Pour comprendre la solution retenue par la Cour de cassation, il convient de rappeler les principes applicables à l'action sociale et, notamment, les conditions devant être remplies pour qu'un associé soit recevable à l'exercer, ces principes étant transposés à la demande de pratiquer des mesures conservatoires sur les biens du débiteur.

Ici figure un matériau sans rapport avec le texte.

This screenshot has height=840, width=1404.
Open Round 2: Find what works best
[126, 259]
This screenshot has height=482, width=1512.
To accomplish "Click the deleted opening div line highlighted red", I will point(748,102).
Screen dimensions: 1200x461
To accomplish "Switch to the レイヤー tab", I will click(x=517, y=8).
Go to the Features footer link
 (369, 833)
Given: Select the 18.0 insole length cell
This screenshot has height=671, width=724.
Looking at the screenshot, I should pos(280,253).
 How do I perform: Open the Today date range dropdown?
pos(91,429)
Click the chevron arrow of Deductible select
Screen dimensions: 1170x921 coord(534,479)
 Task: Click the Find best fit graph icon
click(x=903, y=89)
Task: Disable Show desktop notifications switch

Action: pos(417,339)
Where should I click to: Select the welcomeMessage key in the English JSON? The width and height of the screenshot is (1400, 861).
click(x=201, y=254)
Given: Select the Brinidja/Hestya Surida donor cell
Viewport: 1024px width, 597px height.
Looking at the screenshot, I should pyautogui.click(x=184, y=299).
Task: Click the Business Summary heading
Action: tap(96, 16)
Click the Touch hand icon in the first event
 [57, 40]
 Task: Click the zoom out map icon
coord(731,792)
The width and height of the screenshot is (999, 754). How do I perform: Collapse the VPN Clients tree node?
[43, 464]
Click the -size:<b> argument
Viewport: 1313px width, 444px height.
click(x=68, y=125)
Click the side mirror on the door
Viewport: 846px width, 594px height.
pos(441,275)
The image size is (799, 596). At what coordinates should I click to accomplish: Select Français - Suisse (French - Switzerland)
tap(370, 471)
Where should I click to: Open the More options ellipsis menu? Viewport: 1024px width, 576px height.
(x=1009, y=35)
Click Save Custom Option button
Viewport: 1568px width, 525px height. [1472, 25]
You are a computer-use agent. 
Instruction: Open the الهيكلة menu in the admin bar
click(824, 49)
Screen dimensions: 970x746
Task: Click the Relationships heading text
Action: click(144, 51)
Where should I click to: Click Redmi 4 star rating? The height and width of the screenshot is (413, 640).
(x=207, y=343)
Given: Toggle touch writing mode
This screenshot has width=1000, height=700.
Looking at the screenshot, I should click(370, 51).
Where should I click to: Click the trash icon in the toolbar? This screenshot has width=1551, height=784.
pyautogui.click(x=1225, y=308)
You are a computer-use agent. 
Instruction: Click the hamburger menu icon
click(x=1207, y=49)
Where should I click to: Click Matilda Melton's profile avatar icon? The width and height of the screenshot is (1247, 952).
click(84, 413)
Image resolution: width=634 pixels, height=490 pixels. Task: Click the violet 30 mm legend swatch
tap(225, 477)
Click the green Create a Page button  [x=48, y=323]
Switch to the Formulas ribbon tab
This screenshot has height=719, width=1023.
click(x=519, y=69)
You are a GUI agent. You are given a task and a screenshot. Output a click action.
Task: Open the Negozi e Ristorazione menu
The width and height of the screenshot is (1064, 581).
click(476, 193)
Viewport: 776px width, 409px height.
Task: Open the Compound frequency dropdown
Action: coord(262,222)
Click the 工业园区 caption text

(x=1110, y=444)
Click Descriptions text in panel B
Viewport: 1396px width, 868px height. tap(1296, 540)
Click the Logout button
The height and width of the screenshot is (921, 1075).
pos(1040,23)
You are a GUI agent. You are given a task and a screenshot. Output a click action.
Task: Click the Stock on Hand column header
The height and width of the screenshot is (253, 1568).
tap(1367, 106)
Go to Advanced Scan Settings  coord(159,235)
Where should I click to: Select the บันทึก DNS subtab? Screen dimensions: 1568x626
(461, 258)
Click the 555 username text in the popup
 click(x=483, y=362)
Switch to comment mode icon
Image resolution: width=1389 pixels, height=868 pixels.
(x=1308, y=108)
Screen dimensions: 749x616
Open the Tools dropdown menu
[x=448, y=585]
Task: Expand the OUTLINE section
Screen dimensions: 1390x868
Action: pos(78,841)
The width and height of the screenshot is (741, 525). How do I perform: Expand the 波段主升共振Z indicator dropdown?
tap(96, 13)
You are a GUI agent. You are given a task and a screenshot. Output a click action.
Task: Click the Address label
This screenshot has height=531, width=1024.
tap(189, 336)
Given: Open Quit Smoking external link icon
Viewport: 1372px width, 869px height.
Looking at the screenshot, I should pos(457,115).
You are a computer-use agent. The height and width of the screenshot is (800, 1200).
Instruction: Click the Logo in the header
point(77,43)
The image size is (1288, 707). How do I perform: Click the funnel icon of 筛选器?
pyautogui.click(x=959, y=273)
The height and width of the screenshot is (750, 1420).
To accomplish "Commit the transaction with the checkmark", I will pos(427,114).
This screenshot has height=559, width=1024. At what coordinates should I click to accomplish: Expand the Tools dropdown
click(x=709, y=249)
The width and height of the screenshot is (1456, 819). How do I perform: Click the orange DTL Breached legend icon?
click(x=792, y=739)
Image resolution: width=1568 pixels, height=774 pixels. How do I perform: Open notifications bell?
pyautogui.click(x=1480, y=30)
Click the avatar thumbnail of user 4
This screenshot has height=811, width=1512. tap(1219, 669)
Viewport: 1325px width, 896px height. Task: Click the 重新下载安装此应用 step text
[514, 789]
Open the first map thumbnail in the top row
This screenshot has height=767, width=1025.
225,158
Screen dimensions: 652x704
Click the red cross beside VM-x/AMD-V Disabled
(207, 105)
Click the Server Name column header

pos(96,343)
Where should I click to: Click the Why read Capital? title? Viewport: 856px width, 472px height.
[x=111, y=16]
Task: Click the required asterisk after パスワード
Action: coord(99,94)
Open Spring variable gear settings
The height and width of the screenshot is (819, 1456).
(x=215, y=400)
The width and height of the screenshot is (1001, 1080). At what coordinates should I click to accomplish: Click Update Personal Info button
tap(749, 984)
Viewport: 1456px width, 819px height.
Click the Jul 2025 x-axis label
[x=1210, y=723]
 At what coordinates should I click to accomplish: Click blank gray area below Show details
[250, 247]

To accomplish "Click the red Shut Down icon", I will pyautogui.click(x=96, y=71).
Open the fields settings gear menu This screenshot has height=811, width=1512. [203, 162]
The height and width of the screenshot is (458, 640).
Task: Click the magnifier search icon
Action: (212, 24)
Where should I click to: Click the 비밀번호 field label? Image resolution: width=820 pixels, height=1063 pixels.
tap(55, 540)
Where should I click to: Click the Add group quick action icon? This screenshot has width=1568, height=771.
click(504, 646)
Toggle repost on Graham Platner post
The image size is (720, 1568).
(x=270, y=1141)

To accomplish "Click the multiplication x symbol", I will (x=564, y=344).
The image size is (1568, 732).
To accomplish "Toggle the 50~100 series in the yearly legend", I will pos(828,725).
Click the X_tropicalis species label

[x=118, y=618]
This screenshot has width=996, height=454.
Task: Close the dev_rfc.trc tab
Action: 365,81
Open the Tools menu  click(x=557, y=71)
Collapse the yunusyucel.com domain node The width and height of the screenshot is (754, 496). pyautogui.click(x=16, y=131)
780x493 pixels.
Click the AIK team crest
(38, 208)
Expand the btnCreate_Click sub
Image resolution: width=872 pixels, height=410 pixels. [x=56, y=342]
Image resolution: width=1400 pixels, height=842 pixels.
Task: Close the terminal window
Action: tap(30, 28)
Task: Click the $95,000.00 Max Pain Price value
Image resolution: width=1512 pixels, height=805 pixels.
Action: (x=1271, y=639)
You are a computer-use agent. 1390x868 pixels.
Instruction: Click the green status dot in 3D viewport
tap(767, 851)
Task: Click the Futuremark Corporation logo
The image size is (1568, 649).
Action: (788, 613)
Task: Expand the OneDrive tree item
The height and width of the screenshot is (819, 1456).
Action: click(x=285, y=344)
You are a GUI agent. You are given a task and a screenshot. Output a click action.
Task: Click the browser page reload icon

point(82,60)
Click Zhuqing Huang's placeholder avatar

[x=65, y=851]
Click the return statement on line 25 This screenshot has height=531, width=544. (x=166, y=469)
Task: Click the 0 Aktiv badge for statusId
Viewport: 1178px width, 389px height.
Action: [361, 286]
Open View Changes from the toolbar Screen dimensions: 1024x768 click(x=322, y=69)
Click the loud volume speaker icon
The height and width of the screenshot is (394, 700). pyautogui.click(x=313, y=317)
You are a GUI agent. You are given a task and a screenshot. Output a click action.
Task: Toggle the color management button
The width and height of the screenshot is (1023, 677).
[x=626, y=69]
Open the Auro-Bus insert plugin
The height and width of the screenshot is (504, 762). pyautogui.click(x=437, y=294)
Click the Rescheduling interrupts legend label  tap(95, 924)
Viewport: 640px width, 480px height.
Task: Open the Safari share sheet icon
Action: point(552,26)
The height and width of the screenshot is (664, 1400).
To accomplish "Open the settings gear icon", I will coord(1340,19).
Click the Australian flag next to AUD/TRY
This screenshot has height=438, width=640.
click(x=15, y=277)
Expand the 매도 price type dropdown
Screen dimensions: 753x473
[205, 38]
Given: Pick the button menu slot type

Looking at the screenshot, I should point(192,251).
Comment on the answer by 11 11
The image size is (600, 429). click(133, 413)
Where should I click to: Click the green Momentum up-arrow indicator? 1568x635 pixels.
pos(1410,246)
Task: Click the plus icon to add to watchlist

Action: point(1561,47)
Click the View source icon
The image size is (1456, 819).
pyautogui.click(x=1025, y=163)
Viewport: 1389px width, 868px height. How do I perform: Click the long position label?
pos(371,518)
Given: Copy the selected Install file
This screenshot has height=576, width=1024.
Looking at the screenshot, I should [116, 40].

L'exercice par les associés de l'action sociale, suppose tout d'abord, on l'a vu, une inaction des représentants de la société. Ensuite, comme le précise l'article 1843-5 du Code civil, l'action sociale ne tend pas à réparer un préjudice subi personnellement par l'associé (cf. la formule "outre le préjudice subi personnellement"), mais celui subi par la société. D'ailleurs, l'alinéa 1, in fine de l'article 1843-5 du Code civil précise que, en cas de condamnation, les dommages-intérêts sont alloués à la société et non pas au demandeur. La distinction entre préjudice personnel de l'associé et préjudice de la société n'est pas toujours aisée. Il en est, notamment, ainsi, lorsque l'associé agissant sur le fondement de l'action individuelle, allègue un préjudice personnel, résidant dans la perte de la valeur de ses droits sociaux, due à des fautes commises par le dirigeant de la société. On pourrait, en effet, y voir un préjudice par ricochet. Or, la Cour de cassation refuse une telle approche ; il existe deux actions distinctes, chacune ayant pour objet la réparation de préjudices distincts. Elle a, par conséquent, jugé que l'actionnaire qui se plaint d'avoir cédé ses titres à perte, en raison d'une baisse de leur valeur consécutive à une mauvaise gestion de la société, ne fait pas valoir un préjudice qui lui soit spécial mais un préjudice subi par la société elle-même (Cass. com., 26 janvier 1970, n° 67-14.787, Fouilly c/ Sodiva et autres, publié N° Lexbase : A6532AGZ). Cette solution a été rappelée récemment, la Haute juridiction ayant retenu que les fautes commises par le gérant avaient conduit à une réduction de l'activité de la société au profit d'une autre société en créant une confusion dans l'esprit de la clientèle entre les deux sociétés, permettant à la seconde société d'absorber l'activité voire les actifs de la première, ce dont il résultait que le préjudice subi par l'associé n'étant que le corollaire du dommage causé à la société, n'avait aucun caractère personnel (Cass. com., 4 juillet 2006, n° 05-13.171, F-D N° Lexbase : A3755DQ7).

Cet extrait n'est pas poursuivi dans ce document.